Lacking the time, energy or inclination to cook we often rely on the takeaway. Food to go is a 21st-century lifestyle regular and, ordered wisely, can contribute to healthy eating – the doner kebab, on the other hand, is never a healthy choice.

For busy (and who isn’t these days) people, takeaway meals have become an intrinsic part of daily eating habits a new survey shows. VoucherCodes polled 2,000 adults and revealed last month that the average Brit spends £110 a month on fast-food takeaways (12 per month) with Londoners forking out more than double the national average – just over £221 – buying 25 takeaway meals per person per month. More important than adding up the financial cost of convenience, however, we owe it to ourselves to limit the cost that poor takeaway choices can have on our health.

 

Perhaps unsurprisingly, the most avid fast food consumers are twenty-five to thirty-four year-olds, almost half of whom say that they rely on takeaways because they have no time or no inclination to cook at home – and there we have it: it’s a sentiment many of us can empathise with.
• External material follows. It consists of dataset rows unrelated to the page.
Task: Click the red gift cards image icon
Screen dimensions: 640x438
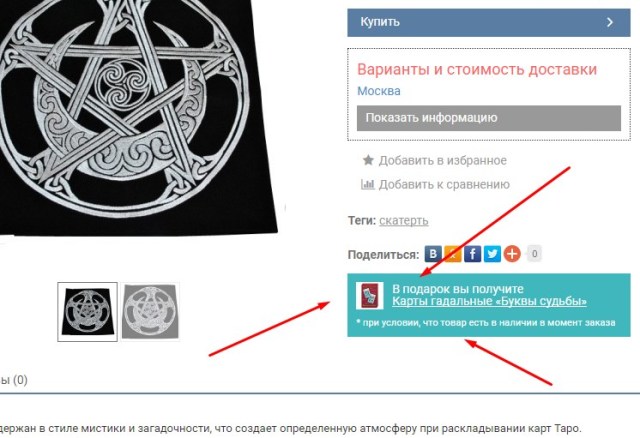Action: tap(369, 295)
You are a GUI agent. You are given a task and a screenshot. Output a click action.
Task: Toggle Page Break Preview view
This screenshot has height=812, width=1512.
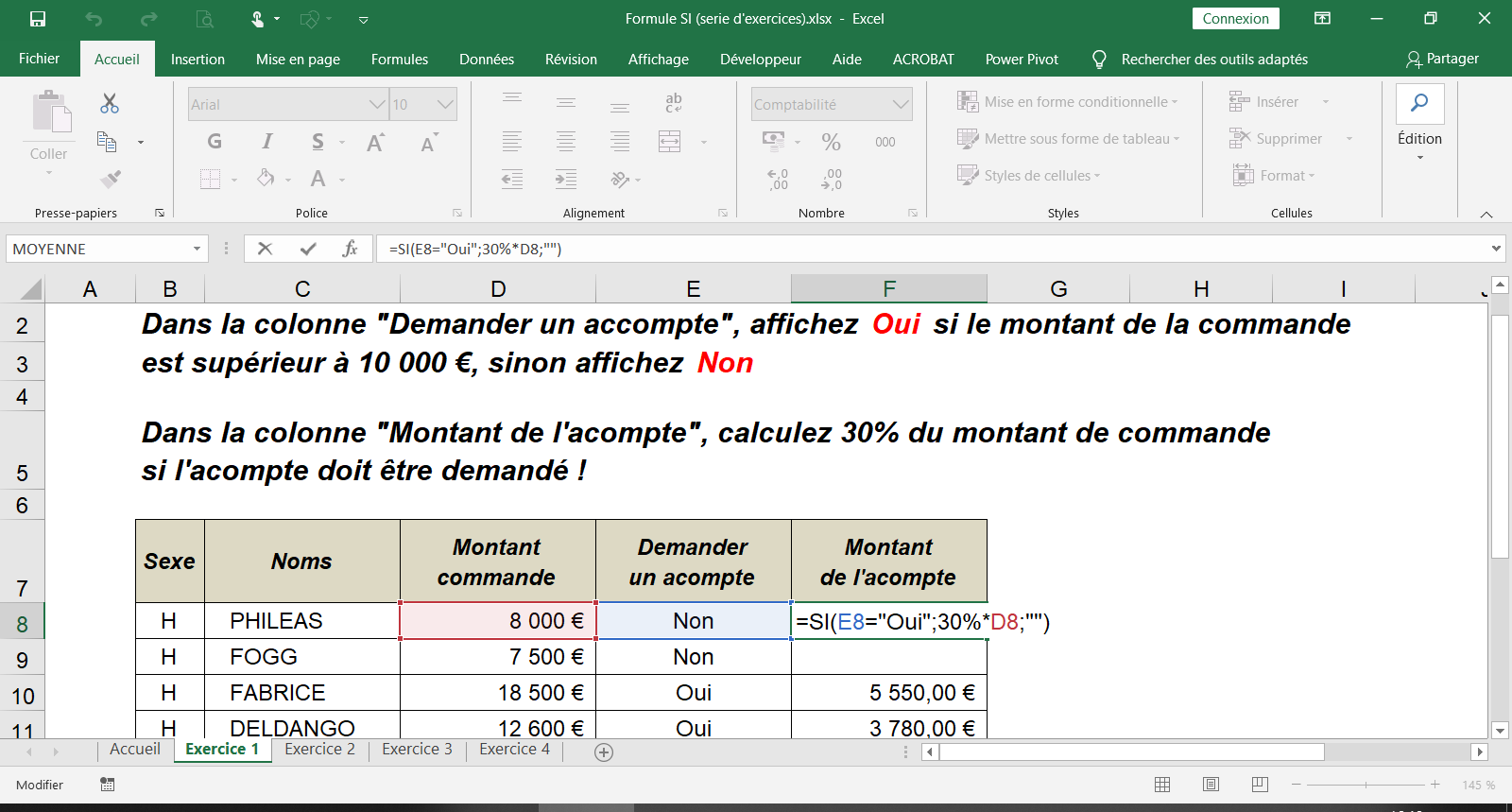(x=1260, y=785)

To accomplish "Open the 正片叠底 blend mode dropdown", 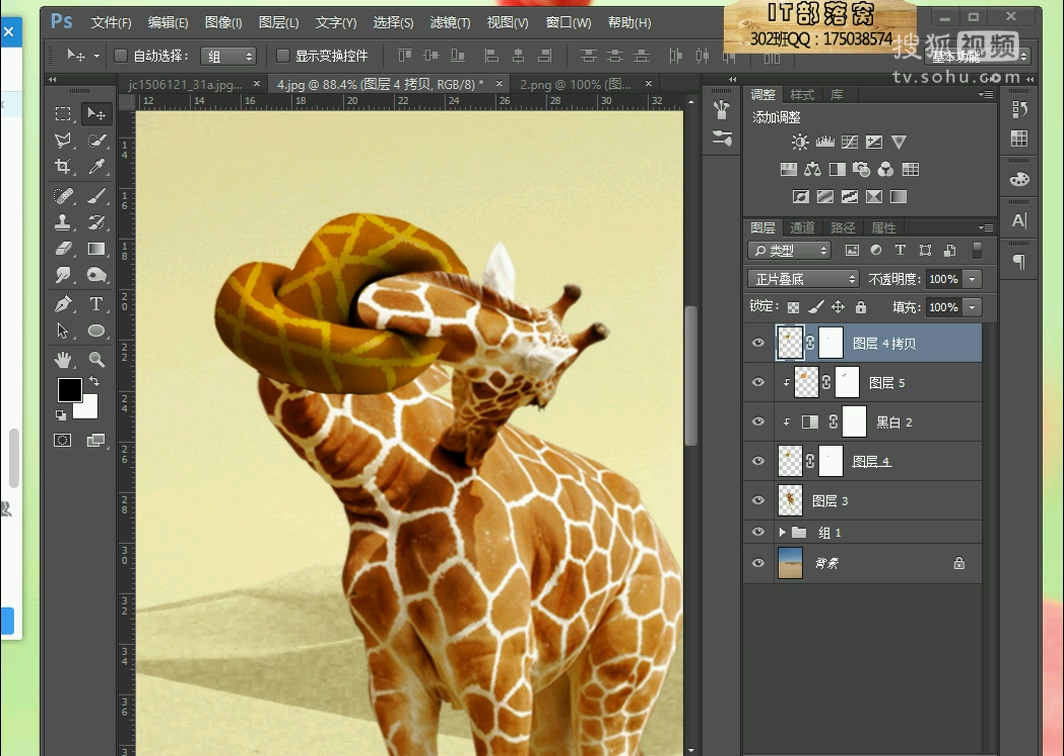I will 803,279.
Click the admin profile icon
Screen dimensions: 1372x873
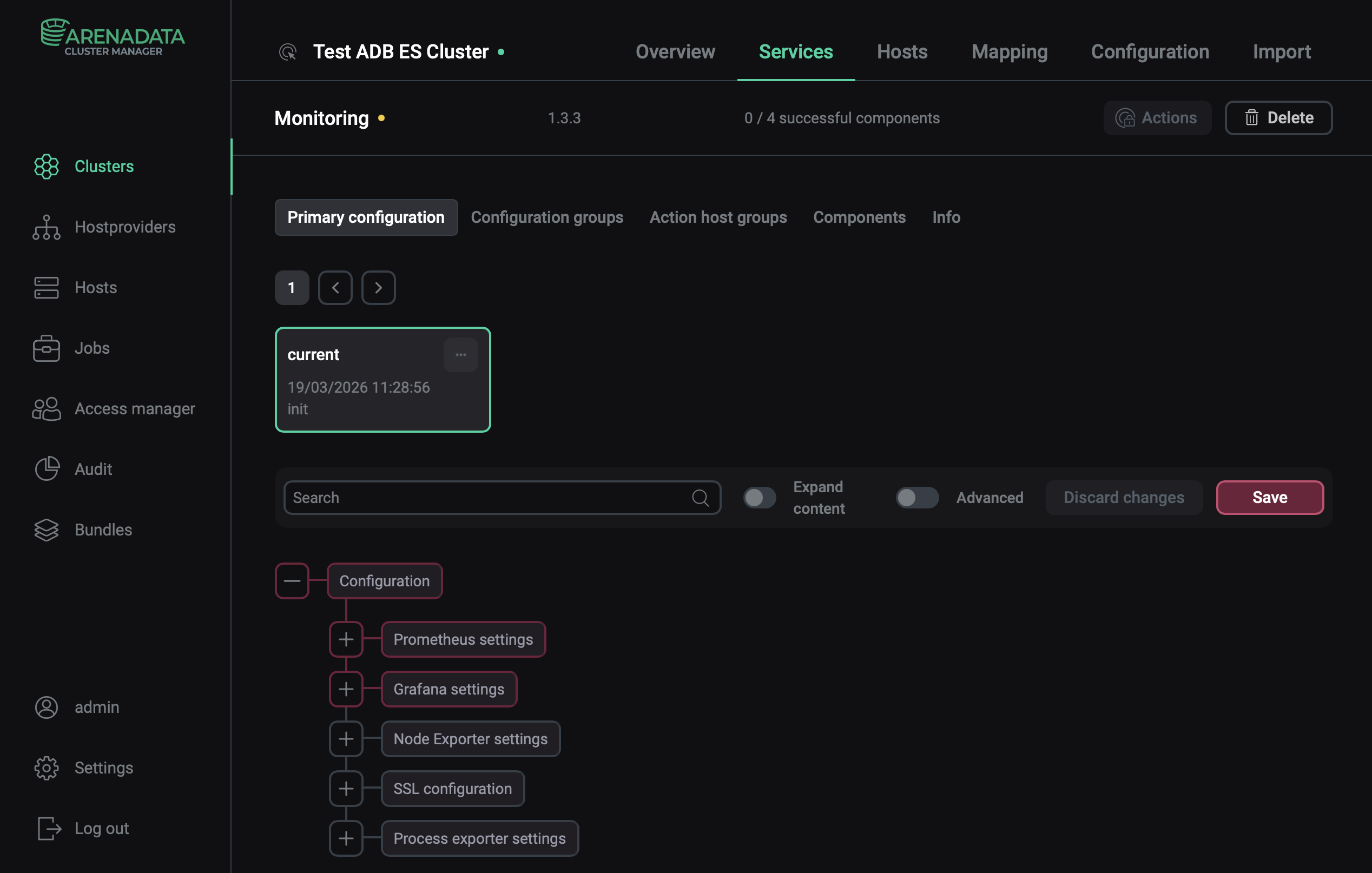(46, 707)
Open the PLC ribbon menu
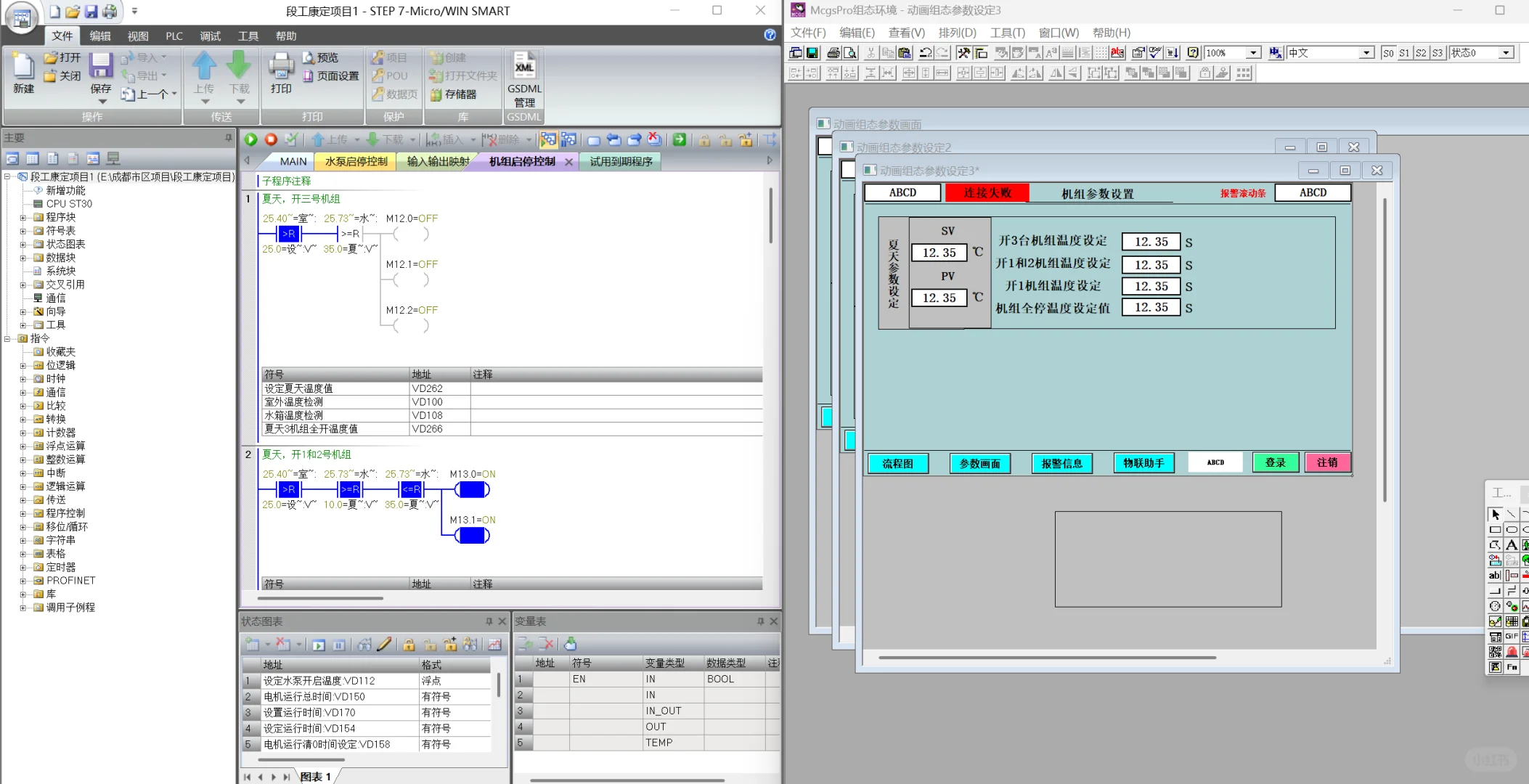 (174, 36)
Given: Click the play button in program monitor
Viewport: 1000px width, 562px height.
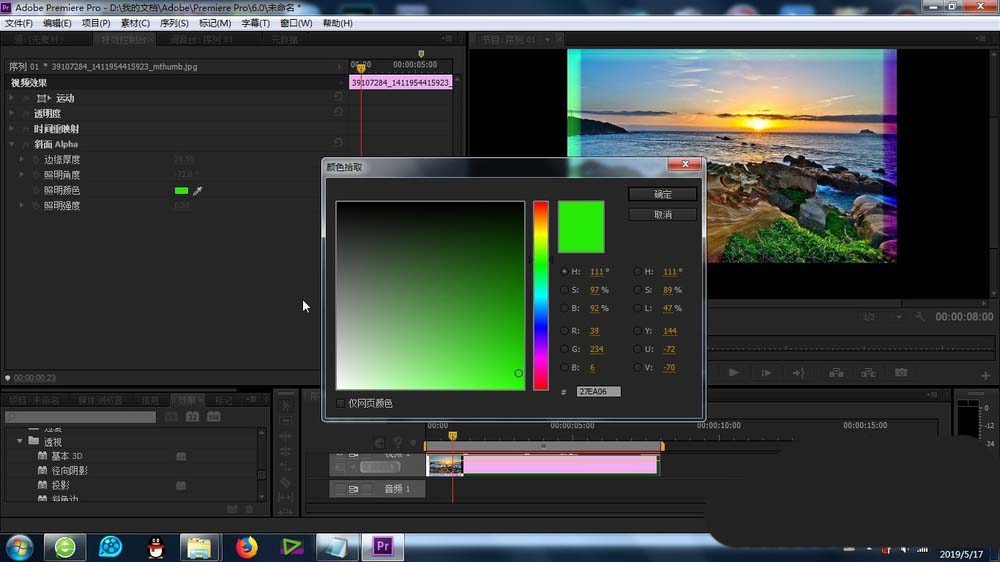Looking at the screenshot, I should 734,373.
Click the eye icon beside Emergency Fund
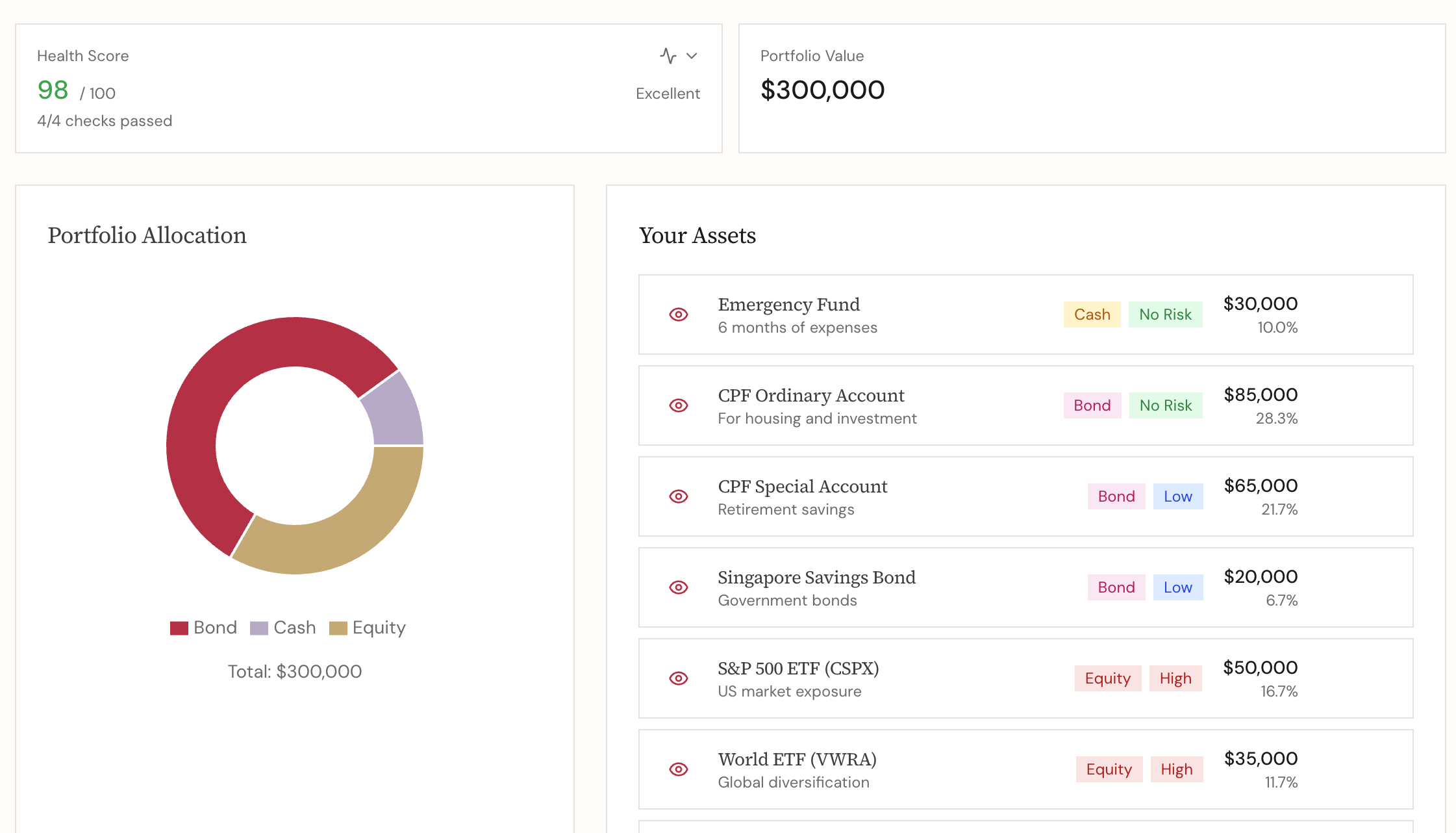This screenshot has height=833, width=1456. [x=678, y=314]
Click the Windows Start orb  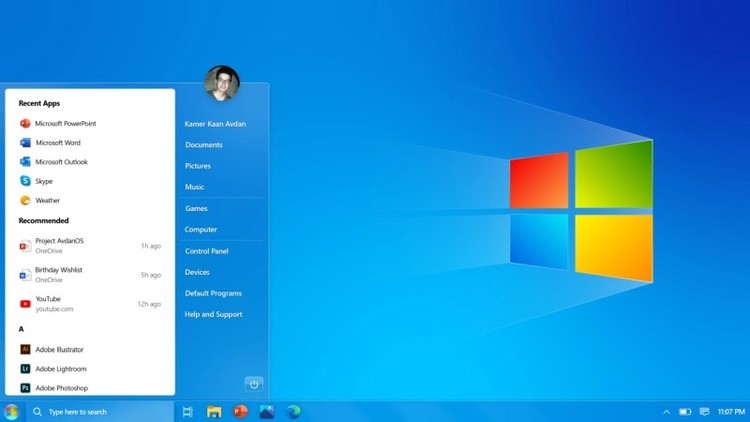[11, 411]
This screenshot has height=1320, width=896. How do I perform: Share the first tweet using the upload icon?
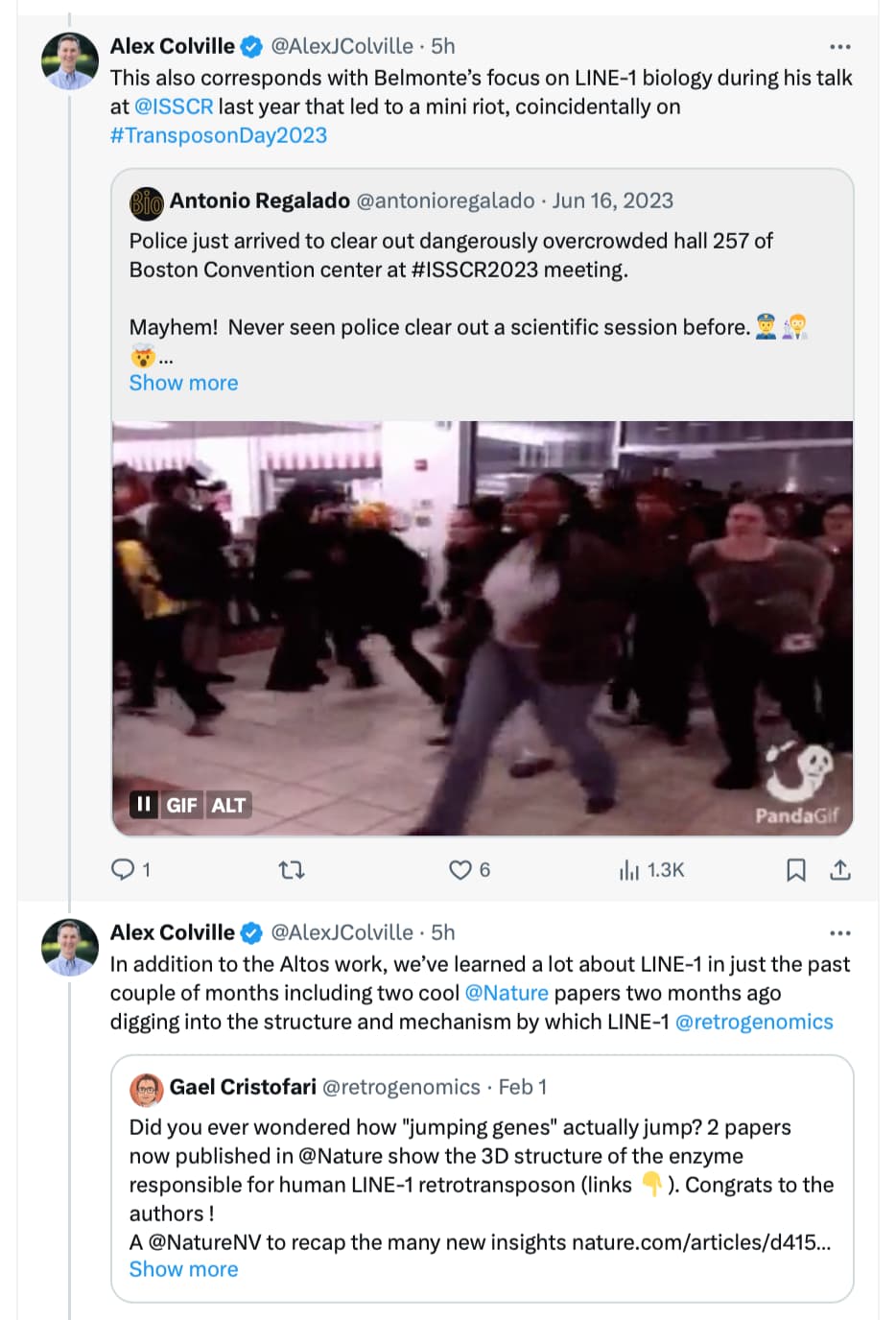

The 21st-century fact is that takeaway meals do save us time and effort – and, for those who gain little or no pleasure from cooking, it’s an undeniably attractive alternative. Food ‘to go’ is here to stay and the takeaway can contribute to a nutritionally healthy, balanced diet provided we follow a few simple rules: steer clear of notoriously high-calorie, high-saturated fat, high-salt options; make it a habit to add an order of salad or vegetables and aim to buy from outlets using fresh, good quality ingredients.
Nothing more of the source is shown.